# [Stated goal]
Retype the entries starting at the line that contains "Task: Click 缆粗 product in 贵州省 row" and ending at the line that contains "will (153, 56).", with both of those lines included.

***** Material supplied *****

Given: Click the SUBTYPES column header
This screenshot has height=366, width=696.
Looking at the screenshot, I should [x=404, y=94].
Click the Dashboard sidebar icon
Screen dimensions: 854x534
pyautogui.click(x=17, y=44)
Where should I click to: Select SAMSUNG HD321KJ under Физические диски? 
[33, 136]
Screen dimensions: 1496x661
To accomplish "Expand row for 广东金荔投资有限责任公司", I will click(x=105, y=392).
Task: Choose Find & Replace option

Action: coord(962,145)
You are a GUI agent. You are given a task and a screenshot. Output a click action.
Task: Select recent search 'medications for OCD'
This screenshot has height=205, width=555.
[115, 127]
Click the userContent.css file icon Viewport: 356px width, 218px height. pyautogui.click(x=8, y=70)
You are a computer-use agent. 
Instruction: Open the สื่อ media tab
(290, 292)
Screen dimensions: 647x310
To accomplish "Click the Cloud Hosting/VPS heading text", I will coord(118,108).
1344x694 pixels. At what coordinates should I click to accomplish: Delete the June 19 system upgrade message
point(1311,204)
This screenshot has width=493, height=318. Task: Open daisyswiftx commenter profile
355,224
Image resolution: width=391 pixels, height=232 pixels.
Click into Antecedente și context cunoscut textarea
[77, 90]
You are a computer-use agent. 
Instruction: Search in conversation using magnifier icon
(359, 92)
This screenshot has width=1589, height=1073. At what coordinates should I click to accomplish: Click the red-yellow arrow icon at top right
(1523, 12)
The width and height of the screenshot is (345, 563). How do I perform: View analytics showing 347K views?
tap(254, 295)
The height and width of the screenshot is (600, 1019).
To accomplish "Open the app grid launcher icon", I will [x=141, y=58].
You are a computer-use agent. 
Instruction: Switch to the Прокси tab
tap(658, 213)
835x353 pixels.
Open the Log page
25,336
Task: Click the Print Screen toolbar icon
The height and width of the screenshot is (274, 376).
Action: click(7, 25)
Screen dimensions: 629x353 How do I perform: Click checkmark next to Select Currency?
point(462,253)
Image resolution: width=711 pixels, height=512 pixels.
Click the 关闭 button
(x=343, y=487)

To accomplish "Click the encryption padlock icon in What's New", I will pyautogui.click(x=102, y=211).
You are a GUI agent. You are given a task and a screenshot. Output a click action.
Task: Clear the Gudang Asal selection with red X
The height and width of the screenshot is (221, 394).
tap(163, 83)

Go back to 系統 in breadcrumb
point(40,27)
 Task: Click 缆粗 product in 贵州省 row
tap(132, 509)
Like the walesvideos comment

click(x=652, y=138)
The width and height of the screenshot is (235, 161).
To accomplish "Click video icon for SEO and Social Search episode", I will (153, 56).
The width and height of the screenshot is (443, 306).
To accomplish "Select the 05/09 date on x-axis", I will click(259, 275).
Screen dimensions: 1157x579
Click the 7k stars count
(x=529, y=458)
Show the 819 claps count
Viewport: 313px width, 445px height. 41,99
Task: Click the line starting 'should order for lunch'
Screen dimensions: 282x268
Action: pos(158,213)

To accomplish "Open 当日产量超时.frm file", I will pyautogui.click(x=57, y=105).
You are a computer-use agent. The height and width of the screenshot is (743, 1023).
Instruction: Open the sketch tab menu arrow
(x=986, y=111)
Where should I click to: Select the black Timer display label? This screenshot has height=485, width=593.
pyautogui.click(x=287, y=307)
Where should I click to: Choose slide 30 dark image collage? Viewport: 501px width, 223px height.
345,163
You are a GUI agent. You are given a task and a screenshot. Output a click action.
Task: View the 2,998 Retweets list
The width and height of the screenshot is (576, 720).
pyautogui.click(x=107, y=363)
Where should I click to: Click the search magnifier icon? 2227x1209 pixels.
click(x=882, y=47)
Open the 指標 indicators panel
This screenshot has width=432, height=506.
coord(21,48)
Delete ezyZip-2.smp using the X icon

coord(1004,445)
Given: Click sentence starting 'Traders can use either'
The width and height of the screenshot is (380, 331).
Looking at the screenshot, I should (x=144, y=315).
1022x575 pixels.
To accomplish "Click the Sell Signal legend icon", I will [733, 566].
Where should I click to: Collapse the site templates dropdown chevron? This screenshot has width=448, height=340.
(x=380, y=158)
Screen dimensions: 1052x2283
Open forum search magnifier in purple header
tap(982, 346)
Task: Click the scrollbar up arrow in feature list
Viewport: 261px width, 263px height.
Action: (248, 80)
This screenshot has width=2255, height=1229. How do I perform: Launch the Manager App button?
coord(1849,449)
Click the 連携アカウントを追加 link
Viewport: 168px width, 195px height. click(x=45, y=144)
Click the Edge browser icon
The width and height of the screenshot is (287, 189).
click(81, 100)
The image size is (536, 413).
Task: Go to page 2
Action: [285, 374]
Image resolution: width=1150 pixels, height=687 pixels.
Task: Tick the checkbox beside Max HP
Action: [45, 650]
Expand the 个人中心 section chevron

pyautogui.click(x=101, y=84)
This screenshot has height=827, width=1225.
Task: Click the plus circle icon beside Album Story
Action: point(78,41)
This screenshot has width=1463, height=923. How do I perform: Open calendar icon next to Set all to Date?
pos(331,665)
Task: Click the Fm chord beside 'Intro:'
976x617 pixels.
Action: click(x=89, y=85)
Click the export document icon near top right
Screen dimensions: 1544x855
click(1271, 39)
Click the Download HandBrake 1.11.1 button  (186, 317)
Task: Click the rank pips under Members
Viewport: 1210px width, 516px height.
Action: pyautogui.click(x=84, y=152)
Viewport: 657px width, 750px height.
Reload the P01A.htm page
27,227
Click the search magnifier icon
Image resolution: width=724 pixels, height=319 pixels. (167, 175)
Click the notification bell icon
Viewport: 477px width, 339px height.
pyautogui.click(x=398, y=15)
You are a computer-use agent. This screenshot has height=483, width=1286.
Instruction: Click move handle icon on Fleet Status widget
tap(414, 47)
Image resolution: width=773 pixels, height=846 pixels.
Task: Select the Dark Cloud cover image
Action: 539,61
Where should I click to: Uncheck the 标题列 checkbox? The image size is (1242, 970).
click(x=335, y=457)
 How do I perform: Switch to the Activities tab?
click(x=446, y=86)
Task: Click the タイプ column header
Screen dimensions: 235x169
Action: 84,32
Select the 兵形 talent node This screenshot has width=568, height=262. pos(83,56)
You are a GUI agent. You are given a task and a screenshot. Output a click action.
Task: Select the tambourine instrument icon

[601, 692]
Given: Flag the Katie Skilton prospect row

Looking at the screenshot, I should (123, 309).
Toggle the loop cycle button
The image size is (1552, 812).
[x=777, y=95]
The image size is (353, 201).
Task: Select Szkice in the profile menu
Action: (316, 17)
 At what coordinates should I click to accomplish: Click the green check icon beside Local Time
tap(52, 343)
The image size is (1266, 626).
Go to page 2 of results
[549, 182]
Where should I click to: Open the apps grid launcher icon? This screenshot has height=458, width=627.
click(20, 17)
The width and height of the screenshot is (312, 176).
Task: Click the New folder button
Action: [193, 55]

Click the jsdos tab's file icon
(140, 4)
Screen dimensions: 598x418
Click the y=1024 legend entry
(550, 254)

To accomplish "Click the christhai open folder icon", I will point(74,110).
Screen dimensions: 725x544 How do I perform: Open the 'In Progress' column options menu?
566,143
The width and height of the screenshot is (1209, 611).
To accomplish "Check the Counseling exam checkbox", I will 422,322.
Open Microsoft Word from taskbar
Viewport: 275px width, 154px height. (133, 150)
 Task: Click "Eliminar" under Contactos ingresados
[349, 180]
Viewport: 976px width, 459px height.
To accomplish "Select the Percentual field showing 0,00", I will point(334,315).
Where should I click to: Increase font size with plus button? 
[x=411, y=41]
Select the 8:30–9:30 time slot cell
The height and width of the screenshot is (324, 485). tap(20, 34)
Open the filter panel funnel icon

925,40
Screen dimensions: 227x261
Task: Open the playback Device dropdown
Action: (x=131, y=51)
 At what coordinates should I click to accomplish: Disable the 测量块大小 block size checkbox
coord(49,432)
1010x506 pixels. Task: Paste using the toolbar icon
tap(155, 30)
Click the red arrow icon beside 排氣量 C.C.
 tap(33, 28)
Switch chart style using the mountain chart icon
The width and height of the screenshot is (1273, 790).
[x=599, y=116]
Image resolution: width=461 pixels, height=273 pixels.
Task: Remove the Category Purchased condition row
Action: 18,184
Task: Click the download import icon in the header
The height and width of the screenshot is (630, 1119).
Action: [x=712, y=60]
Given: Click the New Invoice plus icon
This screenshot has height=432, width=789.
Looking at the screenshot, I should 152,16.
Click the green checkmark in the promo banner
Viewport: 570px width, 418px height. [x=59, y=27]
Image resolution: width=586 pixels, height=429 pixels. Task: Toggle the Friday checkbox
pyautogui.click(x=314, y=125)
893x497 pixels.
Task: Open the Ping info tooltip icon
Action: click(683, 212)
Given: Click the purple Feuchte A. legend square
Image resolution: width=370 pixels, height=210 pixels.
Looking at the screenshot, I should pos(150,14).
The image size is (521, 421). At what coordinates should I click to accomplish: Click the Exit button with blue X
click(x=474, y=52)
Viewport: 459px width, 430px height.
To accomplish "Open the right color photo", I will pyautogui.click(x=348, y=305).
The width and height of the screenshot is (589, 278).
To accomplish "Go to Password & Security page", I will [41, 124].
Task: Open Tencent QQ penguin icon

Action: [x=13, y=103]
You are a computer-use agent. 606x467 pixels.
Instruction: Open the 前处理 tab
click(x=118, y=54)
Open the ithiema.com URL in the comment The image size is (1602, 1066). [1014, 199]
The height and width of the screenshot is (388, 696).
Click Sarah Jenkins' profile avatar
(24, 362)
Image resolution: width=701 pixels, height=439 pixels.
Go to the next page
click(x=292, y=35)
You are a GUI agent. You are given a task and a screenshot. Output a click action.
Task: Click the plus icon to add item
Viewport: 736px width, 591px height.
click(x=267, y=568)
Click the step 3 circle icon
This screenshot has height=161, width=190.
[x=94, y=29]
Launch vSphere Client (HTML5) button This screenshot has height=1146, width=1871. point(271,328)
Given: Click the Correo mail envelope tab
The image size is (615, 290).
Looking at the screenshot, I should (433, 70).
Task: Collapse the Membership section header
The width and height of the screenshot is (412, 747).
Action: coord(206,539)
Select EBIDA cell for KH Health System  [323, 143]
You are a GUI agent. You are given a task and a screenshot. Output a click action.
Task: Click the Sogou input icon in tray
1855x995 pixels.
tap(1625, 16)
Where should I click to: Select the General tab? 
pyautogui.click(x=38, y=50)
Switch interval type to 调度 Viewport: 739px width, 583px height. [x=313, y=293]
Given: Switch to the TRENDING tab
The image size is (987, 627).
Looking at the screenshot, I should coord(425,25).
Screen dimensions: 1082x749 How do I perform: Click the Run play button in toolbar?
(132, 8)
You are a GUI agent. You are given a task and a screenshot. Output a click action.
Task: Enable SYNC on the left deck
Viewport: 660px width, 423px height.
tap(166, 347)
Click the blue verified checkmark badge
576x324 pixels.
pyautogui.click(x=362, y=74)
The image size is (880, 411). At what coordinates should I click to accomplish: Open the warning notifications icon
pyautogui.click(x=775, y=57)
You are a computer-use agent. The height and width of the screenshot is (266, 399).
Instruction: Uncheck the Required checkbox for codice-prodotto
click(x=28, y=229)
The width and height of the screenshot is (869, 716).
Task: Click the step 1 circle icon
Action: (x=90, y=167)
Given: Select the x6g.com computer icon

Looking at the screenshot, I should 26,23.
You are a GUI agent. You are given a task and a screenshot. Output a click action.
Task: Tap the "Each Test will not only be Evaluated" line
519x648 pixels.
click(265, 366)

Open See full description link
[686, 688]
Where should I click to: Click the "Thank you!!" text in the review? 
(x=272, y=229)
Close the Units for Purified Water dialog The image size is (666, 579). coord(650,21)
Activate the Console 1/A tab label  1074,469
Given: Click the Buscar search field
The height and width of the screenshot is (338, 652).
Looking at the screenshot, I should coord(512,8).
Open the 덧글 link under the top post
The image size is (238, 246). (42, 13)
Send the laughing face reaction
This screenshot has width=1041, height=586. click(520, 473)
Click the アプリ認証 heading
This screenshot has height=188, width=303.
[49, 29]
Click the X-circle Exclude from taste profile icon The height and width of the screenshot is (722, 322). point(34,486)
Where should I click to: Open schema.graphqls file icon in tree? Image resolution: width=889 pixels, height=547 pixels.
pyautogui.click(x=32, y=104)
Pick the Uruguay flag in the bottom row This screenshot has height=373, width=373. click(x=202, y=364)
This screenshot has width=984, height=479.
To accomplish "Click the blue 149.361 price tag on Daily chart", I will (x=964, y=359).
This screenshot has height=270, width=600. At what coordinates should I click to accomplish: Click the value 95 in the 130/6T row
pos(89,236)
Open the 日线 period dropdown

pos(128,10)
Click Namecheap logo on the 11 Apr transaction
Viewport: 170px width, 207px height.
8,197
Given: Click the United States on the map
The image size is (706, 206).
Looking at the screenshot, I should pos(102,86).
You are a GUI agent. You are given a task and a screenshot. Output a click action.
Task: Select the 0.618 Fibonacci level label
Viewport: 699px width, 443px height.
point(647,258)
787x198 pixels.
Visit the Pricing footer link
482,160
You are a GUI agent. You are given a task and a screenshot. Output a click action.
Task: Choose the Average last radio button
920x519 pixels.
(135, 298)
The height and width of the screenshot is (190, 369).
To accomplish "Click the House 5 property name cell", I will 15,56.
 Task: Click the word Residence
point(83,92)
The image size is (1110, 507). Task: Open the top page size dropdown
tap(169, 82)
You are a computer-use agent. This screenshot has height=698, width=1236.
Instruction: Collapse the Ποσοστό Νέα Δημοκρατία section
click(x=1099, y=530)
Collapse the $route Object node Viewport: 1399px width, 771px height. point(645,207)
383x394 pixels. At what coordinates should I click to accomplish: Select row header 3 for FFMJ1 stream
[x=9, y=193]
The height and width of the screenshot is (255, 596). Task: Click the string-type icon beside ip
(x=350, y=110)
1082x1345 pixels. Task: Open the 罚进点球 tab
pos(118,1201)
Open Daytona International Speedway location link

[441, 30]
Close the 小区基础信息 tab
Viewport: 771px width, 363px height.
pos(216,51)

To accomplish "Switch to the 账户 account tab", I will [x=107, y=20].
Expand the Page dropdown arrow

*****

# [Written solution]
 Task: Click 缆粗 product in 贵州省 row
tap(132, 509)
Like the walesvideos comment

click(x=652, y=138)
The width and height of the screenshot is (235, 161).
To accomplish "Click video icon for SEO and Social Search episode", I will (153, 56).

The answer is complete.